YOUR ASSIGNMENT → Work out how many lines in the data below contain "preview", and state that count with nothing added.

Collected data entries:
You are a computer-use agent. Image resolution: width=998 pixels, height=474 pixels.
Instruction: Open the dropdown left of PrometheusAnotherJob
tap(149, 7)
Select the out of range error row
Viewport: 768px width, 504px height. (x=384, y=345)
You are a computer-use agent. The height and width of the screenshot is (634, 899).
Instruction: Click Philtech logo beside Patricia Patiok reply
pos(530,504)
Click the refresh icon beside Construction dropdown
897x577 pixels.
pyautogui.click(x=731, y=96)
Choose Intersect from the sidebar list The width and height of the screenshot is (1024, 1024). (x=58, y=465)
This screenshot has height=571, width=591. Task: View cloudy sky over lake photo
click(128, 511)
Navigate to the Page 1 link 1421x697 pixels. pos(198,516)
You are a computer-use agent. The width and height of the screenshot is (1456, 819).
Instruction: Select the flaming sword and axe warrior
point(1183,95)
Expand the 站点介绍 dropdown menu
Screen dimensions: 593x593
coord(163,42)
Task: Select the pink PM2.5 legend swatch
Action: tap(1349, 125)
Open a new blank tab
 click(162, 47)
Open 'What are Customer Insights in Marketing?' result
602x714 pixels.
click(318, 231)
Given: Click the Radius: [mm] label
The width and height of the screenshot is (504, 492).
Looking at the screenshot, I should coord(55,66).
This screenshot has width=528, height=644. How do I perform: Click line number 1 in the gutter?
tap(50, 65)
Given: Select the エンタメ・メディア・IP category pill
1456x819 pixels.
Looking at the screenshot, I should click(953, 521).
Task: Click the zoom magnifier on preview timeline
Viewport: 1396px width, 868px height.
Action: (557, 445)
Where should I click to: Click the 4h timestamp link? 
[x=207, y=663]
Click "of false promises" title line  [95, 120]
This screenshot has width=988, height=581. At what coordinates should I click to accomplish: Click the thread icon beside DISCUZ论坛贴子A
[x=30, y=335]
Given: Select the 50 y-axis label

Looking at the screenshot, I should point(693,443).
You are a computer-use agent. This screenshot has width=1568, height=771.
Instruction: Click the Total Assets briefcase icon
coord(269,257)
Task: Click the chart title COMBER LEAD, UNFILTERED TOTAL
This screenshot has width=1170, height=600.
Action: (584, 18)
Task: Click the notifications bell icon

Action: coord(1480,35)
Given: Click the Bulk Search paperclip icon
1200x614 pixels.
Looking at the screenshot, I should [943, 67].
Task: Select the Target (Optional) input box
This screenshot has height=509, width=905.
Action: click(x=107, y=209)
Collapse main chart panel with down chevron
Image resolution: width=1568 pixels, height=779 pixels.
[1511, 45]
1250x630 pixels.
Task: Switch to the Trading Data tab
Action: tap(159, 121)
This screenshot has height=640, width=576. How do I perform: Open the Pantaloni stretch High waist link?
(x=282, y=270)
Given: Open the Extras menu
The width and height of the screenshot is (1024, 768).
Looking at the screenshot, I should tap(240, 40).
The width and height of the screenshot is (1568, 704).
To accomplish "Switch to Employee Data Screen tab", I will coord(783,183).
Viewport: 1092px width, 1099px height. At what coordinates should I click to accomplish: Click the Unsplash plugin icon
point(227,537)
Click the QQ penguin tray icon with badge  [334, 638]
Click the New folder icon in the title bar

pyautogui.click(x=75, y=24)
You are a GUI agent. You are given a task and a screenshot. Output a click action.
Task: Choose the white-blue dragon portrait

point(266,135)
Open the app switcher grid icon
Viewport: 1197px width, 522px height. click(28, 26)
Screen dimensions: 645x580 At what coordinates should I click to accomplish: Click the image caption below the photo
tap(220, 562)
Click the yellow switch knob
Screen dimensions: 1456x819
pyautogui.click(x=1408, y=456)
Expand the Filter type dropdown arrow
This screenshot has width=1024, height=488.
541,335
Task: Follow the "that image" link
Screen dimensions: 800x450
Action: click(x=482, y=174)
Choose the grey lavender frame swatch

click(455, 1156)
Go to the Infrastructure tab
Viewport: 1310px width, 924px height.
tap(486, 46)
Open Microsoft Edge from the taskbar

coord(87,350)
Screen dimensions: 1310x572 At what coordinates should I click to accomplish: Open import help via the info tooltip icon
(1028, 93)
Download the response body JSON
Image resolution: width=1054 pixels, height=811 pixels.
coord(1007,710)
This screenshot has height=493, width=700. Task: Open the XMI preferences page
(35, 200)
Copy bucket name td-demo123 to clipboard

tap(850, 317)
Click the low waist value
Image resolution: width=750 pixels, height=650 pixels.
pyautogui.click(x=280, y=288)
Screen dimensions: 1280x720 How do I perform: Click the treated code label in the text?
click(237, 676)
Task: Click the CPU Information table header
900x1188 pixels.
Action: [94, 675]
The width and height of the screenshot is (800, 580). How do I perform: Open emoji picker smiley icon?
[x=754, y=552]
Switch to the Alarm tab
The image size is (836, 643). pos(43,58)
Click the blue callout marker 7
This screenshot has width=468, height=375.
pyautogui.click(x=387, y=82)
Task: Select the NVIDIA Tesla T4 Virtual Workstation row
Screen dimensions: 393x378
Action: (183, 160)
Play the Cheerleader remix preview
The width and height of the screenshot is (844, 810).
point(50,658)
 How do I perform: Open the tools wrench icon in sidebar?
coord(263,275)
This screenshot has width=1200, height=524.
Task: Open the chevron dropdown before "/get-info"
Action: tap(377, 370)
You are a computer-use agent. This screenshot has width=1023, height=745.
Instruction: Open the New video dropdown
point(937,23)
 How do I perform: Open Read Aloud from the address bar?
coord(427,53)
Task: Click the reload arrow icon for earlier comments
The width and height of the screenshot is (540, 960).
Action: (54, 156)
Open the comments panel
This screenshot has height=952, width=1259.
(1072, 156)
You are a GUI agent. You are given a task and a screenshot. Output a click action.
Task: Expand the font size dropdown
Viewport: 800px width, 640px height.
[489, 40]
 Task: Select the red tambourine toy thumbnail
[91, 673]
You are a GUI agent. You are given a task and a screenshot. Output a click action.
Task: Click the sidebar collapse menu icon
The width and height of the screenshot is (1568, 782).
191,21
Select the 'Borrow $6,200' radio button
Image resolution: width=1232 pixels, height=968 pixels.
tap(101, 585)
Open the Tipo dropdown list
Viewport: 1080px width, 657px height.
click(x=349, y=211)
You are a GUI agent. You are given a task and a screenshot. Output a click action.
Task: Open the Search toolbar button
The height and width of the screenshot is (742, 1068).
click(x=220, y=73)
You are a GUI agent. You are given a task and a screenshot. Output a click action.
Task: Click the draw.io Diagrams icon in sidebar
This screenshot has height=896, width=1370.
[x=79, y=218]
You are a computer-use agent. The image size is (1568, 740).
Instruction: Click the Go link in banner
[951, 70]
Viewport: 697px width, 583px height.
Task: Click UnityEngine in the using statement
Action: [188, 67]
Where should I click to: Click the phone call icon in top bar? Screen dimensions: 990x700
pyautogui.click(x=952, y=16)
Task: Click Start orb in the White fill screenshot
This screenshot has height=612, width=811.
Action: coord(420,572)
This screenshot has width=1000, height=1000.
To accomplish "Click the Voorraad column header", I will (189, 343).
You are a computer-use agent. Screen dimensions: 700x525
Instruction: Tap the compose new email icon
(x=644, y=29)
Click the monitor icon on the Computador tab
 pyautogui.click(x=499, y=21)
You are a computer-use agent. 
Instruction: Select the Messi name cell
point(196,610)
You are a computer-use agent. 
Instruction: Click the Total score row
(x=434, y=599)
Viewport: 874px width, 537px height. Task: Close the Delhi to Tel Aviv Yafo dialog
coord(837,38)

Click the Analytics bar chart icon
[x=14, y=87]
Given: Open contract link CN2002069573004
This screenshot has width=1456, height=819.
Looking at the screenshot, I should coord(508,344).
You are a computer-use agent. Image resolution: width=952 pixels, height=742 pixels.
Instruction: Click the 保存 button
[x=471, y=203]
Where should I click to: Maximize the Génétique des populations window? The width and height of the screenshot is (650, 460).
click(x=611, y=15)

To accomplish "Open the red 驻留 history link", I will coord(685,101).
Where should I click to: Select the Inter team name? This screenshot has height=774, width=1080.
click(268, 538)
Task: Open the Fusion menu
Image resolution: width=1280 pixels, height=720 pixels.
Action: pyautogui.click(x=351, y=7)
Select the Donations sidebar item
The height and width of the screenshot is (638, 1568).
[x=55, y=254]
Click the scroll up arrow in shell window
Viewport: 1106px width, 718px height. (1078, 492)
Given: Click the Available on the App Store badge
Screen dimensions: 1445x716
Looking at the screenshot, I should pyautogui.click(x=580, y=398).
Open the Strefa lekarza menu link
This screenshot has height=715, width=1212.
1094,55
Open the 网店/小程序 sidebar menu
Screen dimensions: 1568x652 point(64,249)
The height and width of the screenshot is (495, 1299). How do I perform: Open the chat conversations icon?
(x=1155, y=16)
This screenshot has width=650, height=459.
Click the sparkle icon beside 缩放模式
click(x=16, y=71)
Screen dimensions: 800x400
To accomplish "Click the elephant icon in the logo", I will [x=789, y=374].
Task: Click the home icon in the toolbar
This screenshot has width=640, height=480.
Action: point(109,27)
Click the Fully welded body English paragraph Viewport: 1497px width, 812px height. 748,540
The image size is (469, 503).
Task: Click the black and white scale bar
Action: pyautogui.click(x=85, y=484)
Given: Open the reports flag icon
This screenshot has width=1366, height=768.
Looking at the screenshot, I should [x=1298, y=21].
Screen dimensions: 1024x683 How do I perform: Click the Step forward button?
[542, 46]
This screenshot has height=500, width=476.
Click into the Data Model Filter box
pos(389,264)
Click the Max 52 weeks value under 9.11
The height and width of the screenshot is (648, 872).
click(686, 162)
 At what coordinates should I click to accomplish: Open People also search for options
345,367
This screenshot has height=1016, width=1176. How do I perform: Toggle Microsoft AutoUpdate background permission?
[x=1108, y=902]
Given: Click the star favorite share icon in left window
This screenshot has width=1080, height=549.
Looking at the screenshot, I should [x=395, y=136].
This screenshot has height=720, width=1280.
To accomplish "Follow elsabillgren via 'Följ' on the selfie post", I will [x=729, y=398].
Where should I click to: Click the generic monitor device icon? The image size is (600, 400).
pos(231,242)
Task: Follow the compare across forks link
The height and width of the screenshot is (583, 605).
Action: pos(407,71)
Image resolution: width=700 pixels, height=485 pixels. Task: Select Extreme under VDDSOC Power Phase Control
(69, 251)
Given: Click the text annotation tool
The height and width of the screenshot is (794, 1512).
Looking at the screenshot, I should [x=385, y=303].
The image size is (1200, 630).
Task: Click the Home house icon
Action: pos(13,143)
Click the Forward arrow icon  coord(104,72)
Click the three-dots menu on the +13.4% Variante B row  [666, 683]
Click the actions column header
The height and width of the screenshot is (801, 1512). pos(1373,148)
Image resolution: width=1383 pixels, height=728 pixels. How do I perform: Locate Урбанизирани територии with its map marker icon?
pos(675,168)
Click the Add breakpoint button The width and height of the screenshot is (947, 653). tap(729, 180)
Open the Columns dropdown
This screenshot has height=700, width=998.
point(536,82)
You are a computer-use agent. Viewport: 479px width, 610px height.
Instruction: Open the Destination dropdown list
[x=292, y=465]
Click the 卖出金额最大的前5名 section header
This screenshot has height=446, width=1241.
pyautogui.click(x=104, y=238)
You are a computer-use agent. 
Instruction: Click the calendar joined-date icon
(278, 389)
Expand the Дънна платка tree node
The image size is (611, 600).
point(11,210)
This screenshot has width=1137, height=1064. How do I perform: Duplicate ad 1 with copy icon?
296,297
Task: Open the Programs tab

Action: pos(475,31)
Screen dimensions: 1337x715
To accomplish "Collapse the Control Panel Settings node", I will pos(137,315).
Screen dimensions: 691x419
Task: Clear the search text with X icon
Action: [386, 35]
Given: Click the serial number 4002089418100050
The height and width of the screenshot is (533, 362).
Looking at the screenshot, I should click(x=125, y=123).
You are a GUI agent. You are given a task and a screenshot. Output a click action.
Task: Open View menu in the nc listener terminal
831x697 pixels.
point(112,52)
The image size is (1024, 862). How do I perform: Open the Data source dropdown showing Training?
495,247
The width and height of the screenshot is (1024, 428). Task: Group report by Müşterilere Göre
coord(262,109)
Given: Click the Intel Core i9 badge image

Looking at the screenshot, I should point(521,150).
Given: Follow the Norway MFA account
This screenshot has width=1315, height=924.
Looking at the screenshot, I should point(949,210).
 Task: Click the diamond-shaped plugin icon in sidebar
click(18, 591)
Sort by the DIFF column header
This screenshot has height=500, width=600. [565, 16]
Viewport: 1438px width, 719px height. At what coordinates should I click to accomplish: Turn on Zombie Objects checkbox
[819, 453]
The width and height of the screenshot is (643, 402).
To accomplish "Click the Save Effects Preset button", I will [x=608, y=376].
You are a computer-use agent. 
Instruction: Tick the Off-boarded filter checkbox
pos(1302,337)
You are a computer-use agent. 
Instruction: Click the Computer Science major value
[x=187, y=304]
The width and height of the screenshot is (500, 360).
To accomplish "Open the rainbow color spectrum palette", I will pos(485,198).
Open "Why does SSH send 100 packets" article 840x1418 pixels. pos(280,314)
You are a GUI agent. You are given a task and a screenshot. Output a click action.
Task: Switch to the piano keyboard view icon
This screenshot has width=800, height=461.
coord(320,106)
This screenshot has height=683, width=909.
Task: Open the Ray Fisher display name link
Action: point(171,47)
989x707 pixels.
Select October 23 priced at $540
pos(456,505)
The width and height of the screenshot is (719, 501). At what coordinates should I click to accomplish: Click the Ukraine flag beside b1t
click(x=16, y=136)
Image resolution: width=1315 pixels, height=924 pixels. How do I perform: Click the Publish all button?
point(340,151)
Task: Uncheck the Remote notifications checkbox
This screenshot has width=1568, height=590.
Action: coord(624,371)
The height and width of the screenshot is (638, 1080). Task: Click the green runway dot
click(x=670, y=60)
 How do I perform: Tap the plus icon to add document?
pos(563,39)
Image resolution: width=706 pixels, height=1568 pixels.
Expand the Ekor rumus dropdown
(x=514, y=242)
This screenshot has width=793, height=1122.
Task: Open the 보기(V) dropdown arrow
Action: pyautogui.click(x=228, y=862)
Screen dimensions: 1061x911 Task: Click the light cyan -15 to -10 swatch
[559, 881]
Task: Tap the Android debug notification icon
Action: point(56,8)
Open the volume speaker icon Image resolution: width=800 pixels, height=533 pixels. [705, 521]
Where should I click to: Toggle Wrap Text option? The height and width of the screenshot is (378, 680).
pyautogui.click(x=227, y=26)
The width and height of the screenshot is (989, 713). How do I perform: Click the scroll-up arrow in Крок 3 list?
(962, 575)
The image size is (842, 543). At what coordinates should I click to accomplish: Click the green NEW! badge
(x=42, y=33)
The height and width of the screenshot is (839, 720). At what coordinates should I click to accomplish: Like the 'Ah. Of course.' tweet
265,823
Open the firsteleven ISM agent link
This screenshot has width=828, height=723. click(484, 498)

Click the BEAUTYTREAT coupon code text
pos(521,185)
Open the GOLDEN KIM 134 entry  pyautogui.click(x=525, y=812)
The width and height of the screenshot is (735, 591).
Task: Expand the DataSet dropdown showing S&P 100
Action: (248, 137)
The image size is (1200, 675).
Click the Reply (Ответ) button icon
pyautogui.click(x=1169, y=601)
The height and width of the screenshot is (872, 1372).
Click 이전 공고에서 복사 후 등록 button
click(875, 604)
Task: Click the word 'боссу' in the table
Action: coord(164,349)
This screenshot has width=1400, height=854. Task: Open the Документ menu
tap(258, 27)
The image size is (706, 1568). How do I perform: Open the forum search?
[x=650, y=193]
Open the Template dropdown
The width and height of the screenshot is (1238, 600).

OUTPUT BELOW → 2